Performance Insights: GPT-4 excelled in computational tasks, programming exercises, and factual recall. Tasks that involved direct application of mathematical formulas or programming algorithms were completed with high efficacy. GPT-4 obtained notably high grades in modules like Intermediate Quantum Mechanics with Advanced Computation (93%) and Matter at Extremes (85%).
Assessing Limitations: Critical skills such as reasoning through multi-stage problems, handling graphical data, and engaging in live, interactive assessments (e.g., vivas) were identified as areas where GPT-4 underperformed. Notably, it was unable to participate in hands-on laboratory tasks or demonstrate understanding in verbal examinations, which are compulsory components in passing the degree.
Implications for Assessment Design: These findings underscore the need for reform in academic assessment, particularly focusing on robust testing methods impervious to AI facilitation. The viability of in-person examinations, practical labs, and oral defenses ensures academic integrity in the face of advancing AI capabilities.

Implications and Future Directions

The paper recommends two potential pathways in response to these challenges: increasing the robustness of assessments via in-person methods or embedding AI as a tool to enhance learning, thereby requiring educational curricula to adapt. While the former secures academic standards by mitigating unauthorized AI use, the latter approach could empower students to use AI effectively and ethically. This indicates an evolving educational landscape where AI literacy becomes paramount alongside traditional academic skills.

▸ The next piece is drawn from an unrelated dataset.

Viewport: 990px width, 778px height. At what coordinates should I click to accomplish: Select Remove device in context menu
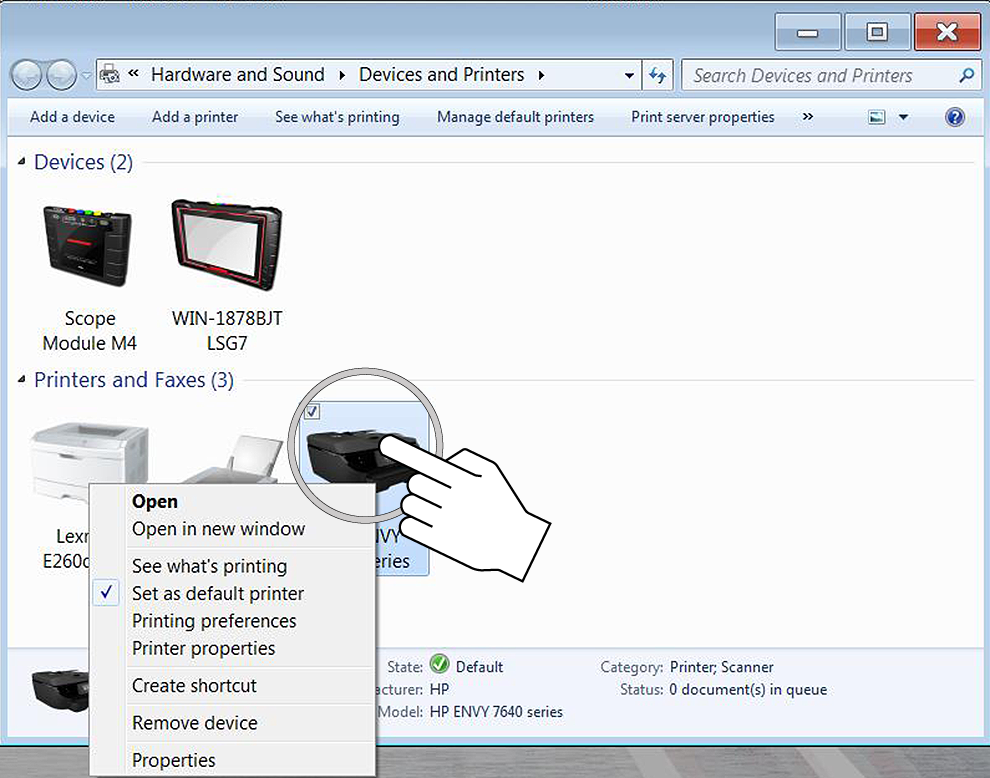(x=194, y=723)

Speculating on future developments, the evolving landscape of AI in education suggests a continuous assessment of curricular structures. As AI capabilities expand, particularly in areas that currently challenge them, educational institutions must carefully balance the integration of AI tools with maintaining rigorous academic standards. The outcomes of using AI in physics assessments hint at a broader application across disciplines, warranting a deeper exploration into the integration and resistance strategies needed within academia.

In conclusion, this paper provides a comprehensive evaluation of GPT-4's capabilities within an academic framework, emphasizing the pressing need for educators and institutions to adapt assessment practices in response to AI advances. The dual strategy approach—adapting assessments to either exclude or include AI tools responsibly—provides a meaningful roadmap for future educational strategies. These considerations underscore the complex interaction between AI deployment and pedagogical integrity, marking a transformative phase in higher education.